Summary and Analysis
Once, Moll was almost caught as she tried to steal a gold watch from a lady. Using the techniques she had learned from her first accomplice, Moll discovered that the watch was too securely fastened to the lady's side. Realizing that she was in danger of being discovered, Moll herself called out, as though she had been "attempted" by pickpockets. Since Moll was very well-dressed, as was her custom when she was on these adventures, she was not suspected as the would-be thief. In fact, a young fellow a little farther in the crowd was caught in the act of pickpocketing and was seized by the crowd. This was a narrow escape for Moll, so she did not try stealing gold watches for a while.
Also, Moll discovered that her old governess had once been a pickpocket, had been caught, convicted, and ordered to transportation. She had managed to talk and buy her way into being put ashore in Ireland, where she had practiced her trade for a number of years. Then she had turned midwife and procuress, and had become "pretty well known." She had returned to England, and continued to prosper as a midwife until the lawsuit had stripped her of her wealth. It was through this woman's advice and help that Moll had been able, through her five years of stealing, to avoid the authorities at Newgate, although they had heard a lot about her.
One of Moll's greatest dangers was that she was too well-known by other thieves. She feared that, because of their envy of her never having been caught, they might betray her. Moll never knew why these thieves gave her the name of Moll Flanders.

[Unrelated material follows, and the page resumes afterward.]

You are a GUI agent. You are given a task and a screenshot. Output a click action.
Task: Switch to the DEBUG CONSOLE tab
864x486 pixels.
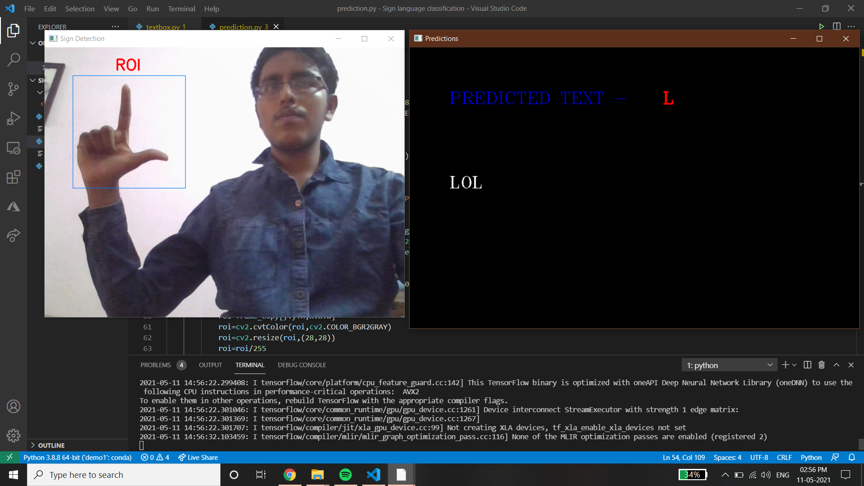(302, 365)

Although she had once gone by the name of Mrs. Flanders when she had hidden in the Mint, she felt that they did not know about this.
When she learned that some of those in Newgate were going to betray her, she remained indoors for a long while. Soon, however, due to her governess's impatience, Moll disguised herself as a man and continued stealing, with a young man as her new accomplice.
Because of the foolish daring of this accomplice, they were once nearly caught. He was pursued more intently than she, because he had the stolen goods. Moll ran into her governess's house, with a crowd in hot pursuit. While she discarded her disguise, her governess insisted to the crowd that no man had run into the house. When Moll was prepared, the governess opened the door and followed the men, who searched the house from top to bottom but found nothing out of order.
The young man who had been with Moll had his indictment deferred when he promised to give the name of his accomplice. He did so, but the name he gave was Gabriel Spencer; he knew nothing, in fact, about Moll, not even that she was a woman.
This whole incident frightened Moll so much that she left her governess for a while and went to Dunstable. There she spent five weeks with the couple who had been her landlady and landlord when she had lived there with her Lancashire husband. She made them believe she was to meet her husband at their house. While there, Moll received several letters from her governess, including one which said that Moll's young accomplice had been hanged. Moll told her landlady that she had received word from her husband to the effect that his business would not permit him to leave Ireland and that she had to return without him. With this she left.
Notice how Moll became slightly annoyed with her governess when the woman expressed dissatisfaction with Moll's suspension of criminal activities because she feared arrest. Moll made a point of saying that she took all the risks while her governess shared the profits. Here, too, Moll focused on the foolish risk her male partner had taken. This has implications for Moll's future criminal activities.